**Exercise aim**
Please extract the passage from the podcast episode on chicken pot pie, starting with "Then, Dave and" and going on through "Support the Show.", copying it word for word.

**Selected passage**
----
Step into the warmth of our kitchen where nostalgia simmers on the stovetop, and tales of culinary traditions bubble up like a comforting broth. This time around, we're ladling out secrets for the ultimate chicken pot pie, a dish that's stitched into the quilt of American cuisine. From the importance of choice chicken to the flaky, butter-laden bliss of a homemade crust, we're serving up the how-tos and hearty laughs—especially when our four-legged sous chefs eagerly await their share. And while we're tugging at the heartstrings, join us for a journey down south, reminiscing about church potlucks and the delicate art of chicken and dumplings that could start a family feud or seal a friendship.

Then, Dave and I swap stories from our shelter-at-home saga, stirring up more than just stews and sauces. We discovered joy, resilience, and that sometimes a failed beans and rice can turn into a triumphant Cincinnati chili. Each episode in the kitchen became an adventure, and we invite you to pull up a chair and share your own. So, whether you're seeking to perfect your pot pie prowess or simply need a dash of inspiration to spice up your home cooking, this episode promises a feast for your ears and your appetite.

Support the Show.

Speaker 1:

Welcome to 15 Tacos. I'm Dave and I'm Jen coming to you from our kitchen and we've got cookbook spread out and we've been, you know, doing our prep for the episode. This week we're talking about chicken pot pie. Now, I grew up I didn't really have chicken pot pie growing up, but I really remember that when I do have had had it, like when we moved here. Well, first of all, I don't really think of chicken pot pie as a very southern thing.

Speaker 2:

Well, let me tell you the difference. I think I think is that chicken pot pie is more of a just an American thing. Right, and that's gonna be with vegetables in it. Right, things like carrot.

Speaker 1:

English peas, corn, that stuff. Yeah, I remember having it.

Speaker 2:

Right, chicken pot pie is more of a southern thing. Gotcha and it's kind of a cousin, I guess in a way to like chicken and dumplings.
----
**Information provided**
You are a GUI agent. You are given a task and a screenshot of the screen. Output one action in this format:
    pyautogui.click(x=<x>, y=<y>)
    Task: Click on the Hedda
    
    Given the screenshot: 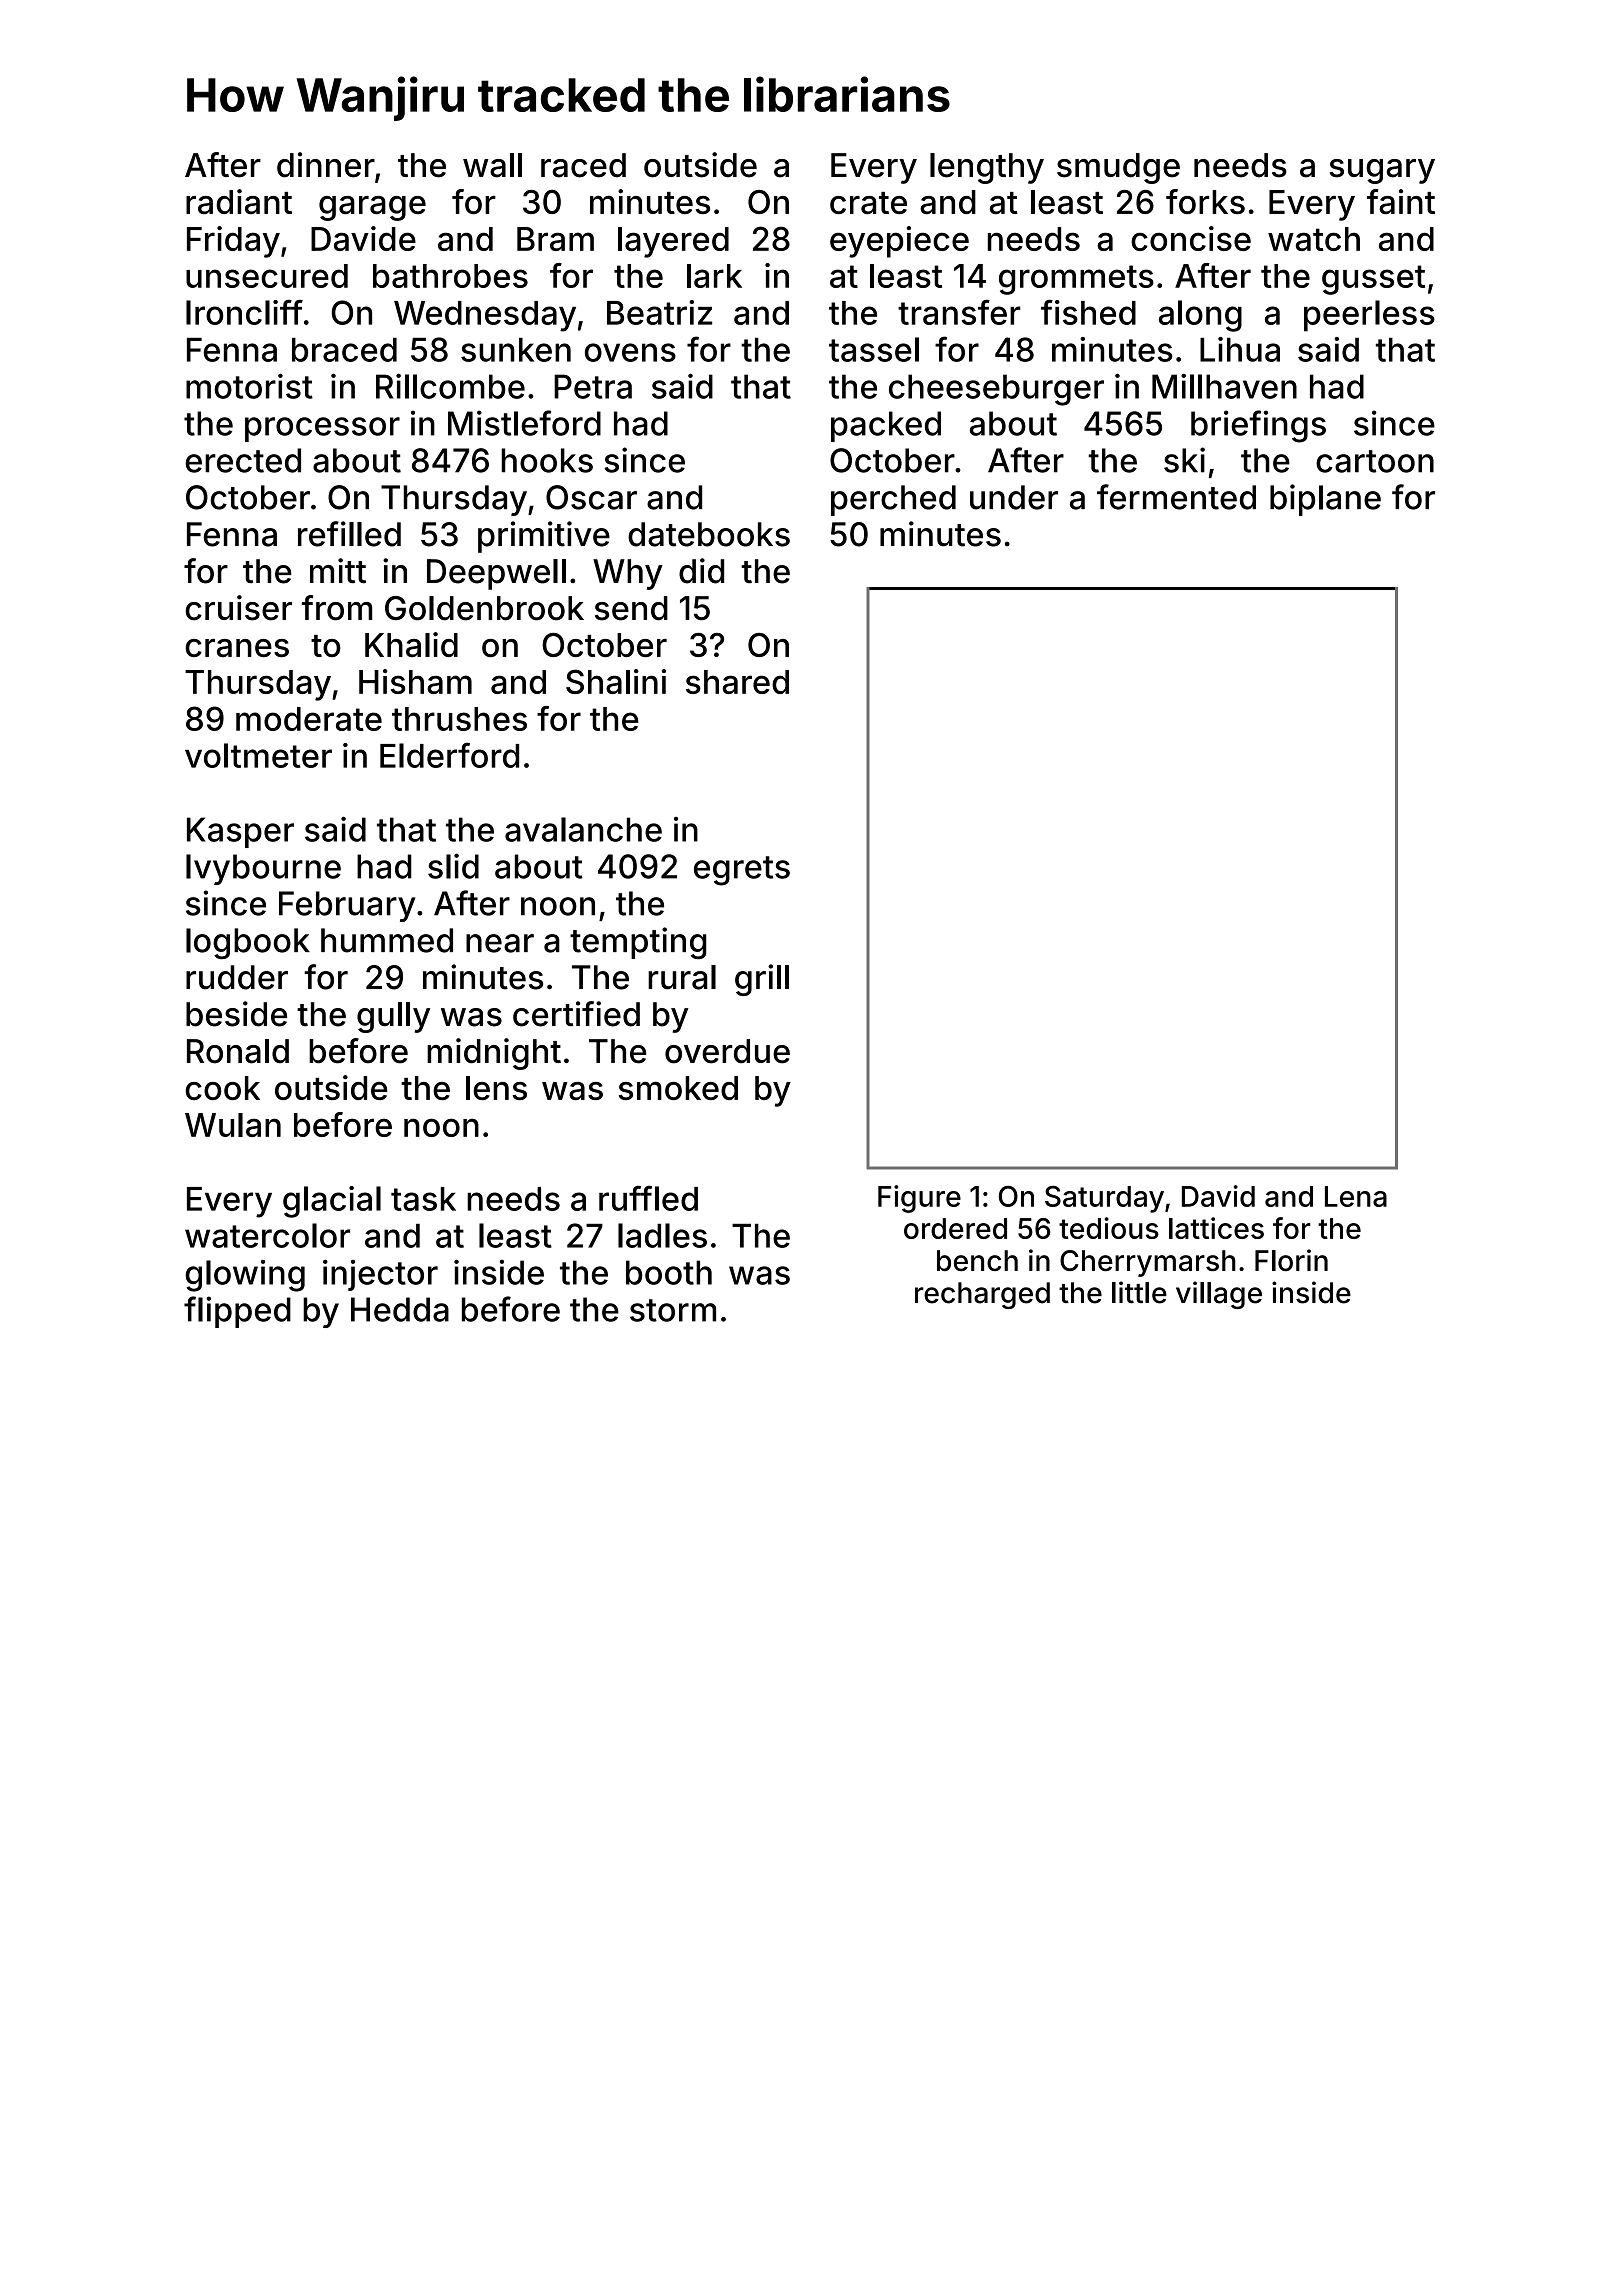 What is the action you would take?
    pyautogui.click(x=400, y=1309)
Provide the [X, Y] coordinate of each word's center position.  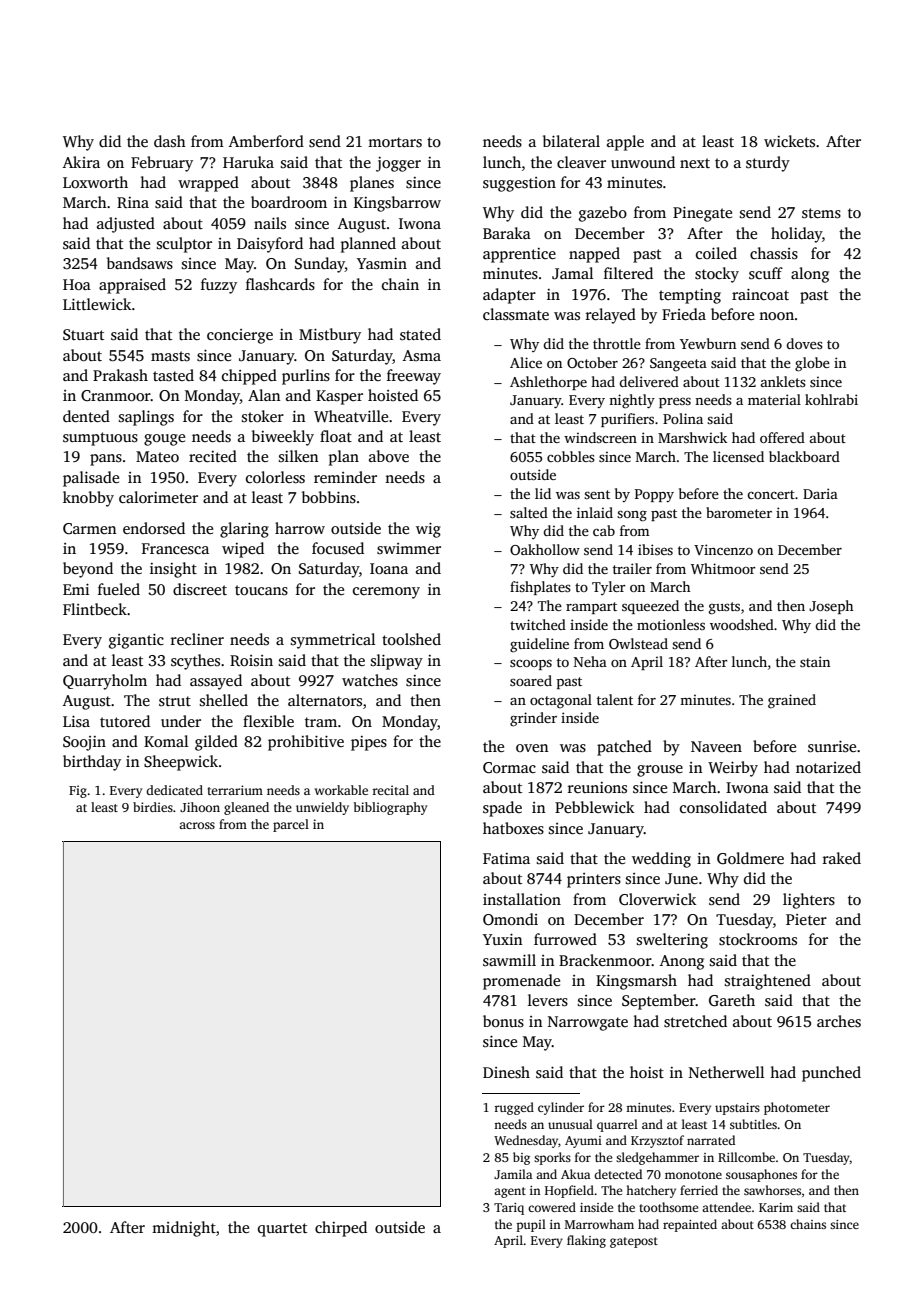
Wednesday [526, 1141]
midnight [184, 1229]
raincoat [760, 294]
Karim [776, 1207]
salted [529, 512]
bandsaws [140, 263]
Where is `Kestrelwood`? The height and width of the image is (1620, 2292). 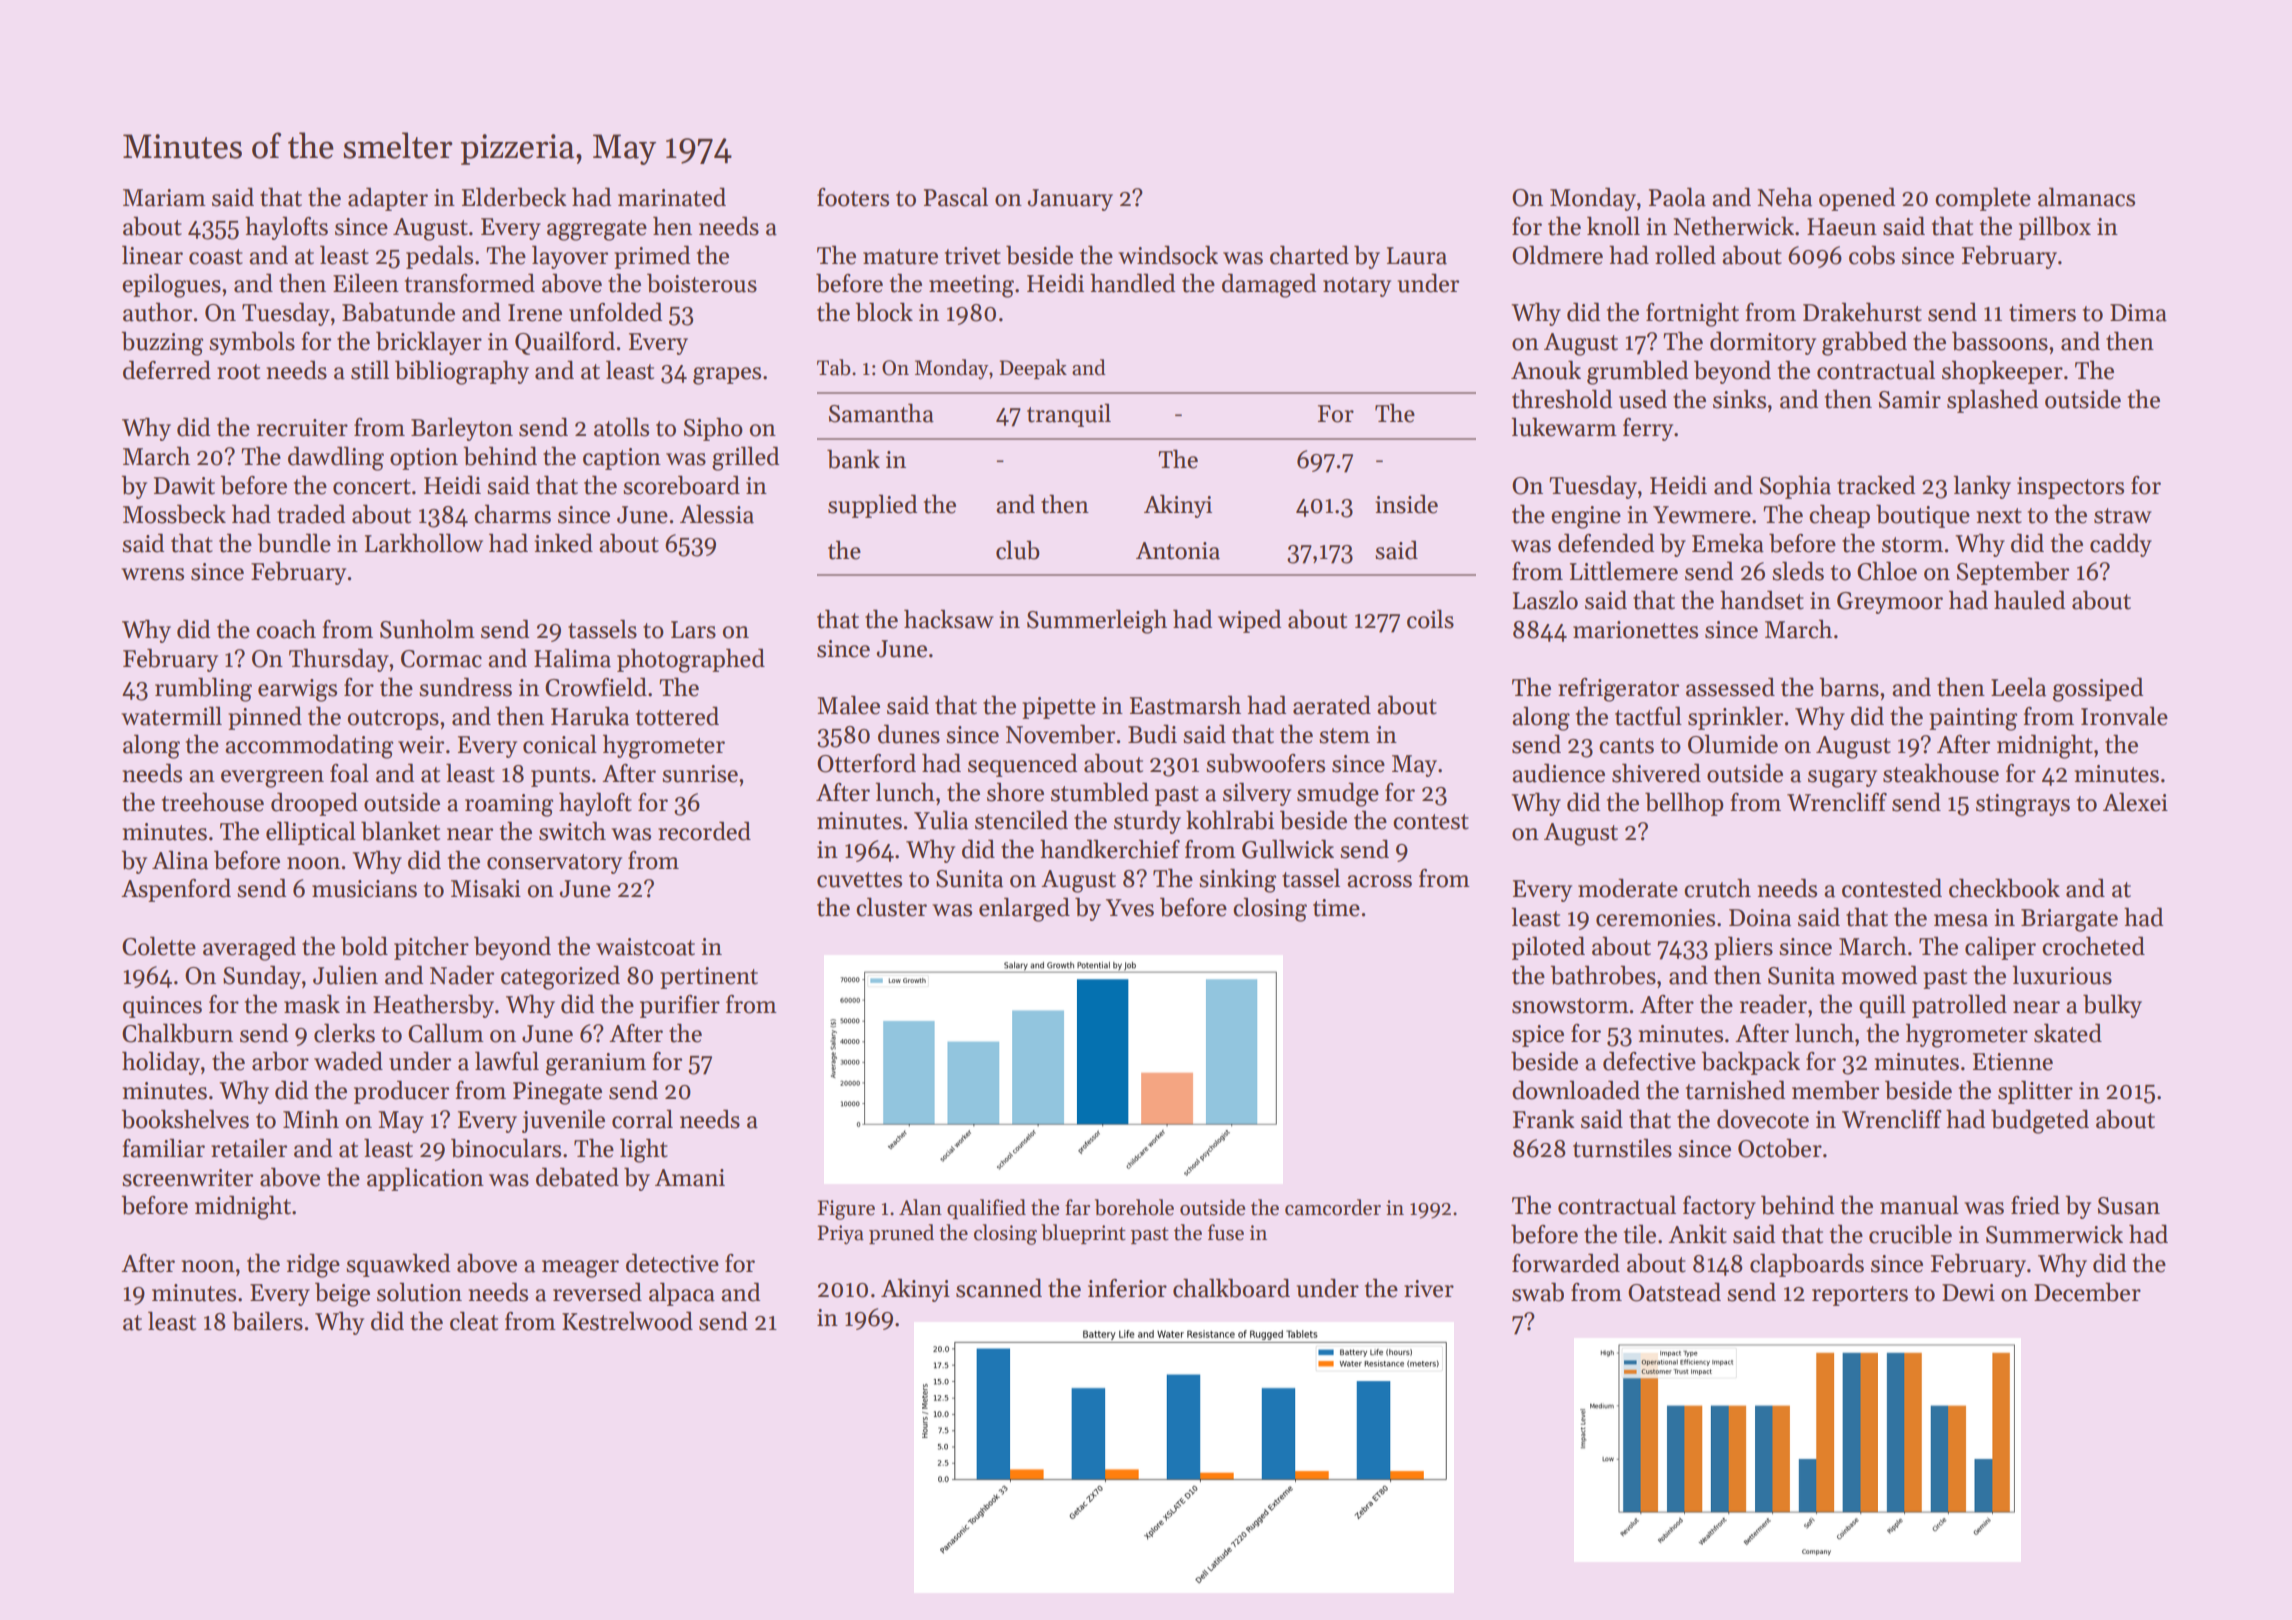 Kestrelwood is located at coordinates (627, 1321).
----
**Correct response**
Then, Dave and I swap stories from our shelter-at-home saga, stirring up more than just stews and sauces. We discovered joy, resilience, and that sometimes a failed beans and rice can turn into a triumphant Cincinnati chili. Each episode in the kitchen became an adventure, and we invite you to pull up a chair and share your own. So, whether you're seeking to perfect your pot pie prowess or simply need a dash of inspiration to spice up your home cooking, this episode promises a feast for your ears and your appetite.

Support the Show.